Em 2017 a Praça da Matriz foi toda da­nificada com desculpa de que haveria uma reforma, o projeto apresentado para a re­forma, mostra a total falta de respeito com o povo, a história, a arquitetura local e até com a própria igreja. O projeto apresen­tado, não agrada boa parte da população e moderniza uma praça que possui mais de 100 anos de história.

A região de São Domingos e muni­cípios vizinhos têm grande possibili­dade de se tornar referência do turis­mo ecológico. Para você, como essa região poderia ser utilizada sem cau­sar danos ao meio ambiente?

O município possui beleza ímpar e de características peculiares, o bom uso dos atrativos caminha com a educação e o res­peito a natureza.
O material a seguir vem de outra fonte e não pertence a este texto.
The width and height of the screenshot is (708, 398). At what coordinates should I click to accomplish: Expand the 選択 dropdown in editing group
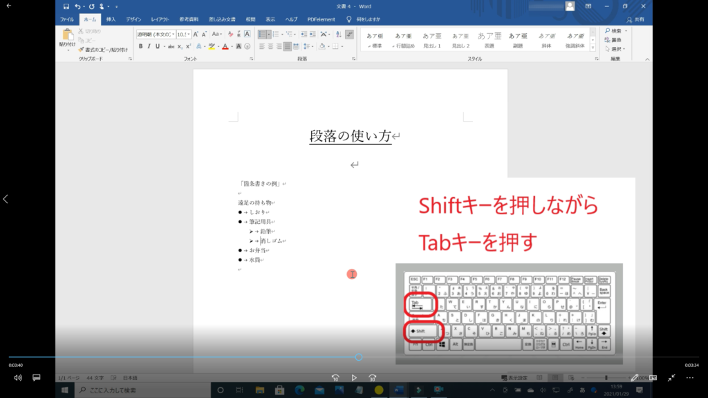(x=616, y=48)
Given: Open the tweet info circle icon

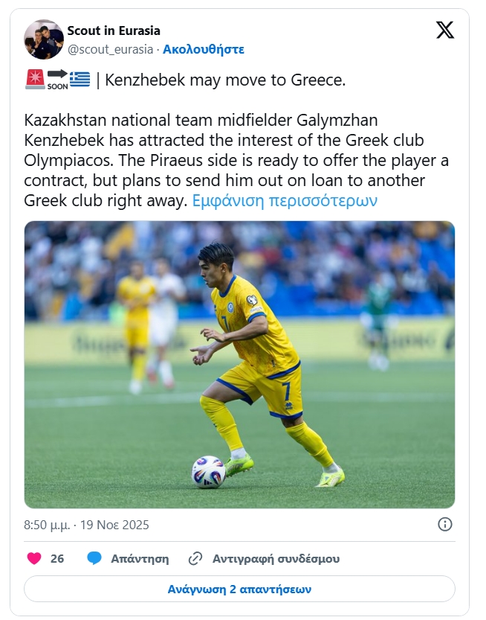Looking at the screenshot, I should 445,524.
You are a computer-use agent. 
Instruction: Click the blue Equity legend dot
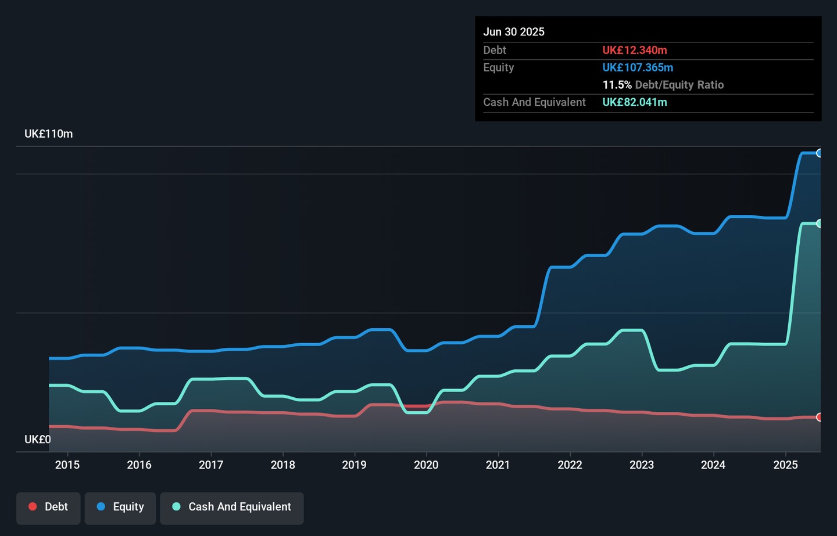pos(101,507)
O meio ambiente deve ser visto como um bem comum e sua preser­vação caminha aliada com princípios bá­sicos de educação:

Cuidado com o Lixo; Cuidado com as pessoas; Levar para casa apenas as foto­grafias (plantas e minerais compõem o atrativo); Pensar que outras pessoas vão usufruir do mesmo local e para que isso aconteça, devemos evitar qualquer dano ou alteração na paisagem. E sempre pro­curar um guia local, que irá proporcionar maior segurança ao passeio e certamente te contará um pouco da história do lugar.

Você acredita que a região abriga in­dícios de povos pré-históricos brasilei­ros? Existe algum trabalho de pesquisa em torno desses artefatos?

A nossa região ainda é carente de estu­dos e na maioria das vezes o conhecimen­to não é repassado para a população. Já fo­ram encontradas muitas coisas aqui que saíram para museus de algumas capitais, como Goiânia e São Paulo, por exemplo.

A região possui muitos sítios arqueo­lógicos, com paredões de pinturas rupes­tres. Em São Domingos e nas cidades vizi­nhas, achados cerâmicos, pontas de lança, machadinhas, há relatos de que até urnas mortuárias foram encontradas. Então com tudo o que foi encontrado, não tenho dúvi­das que outros povos passaram por aqui.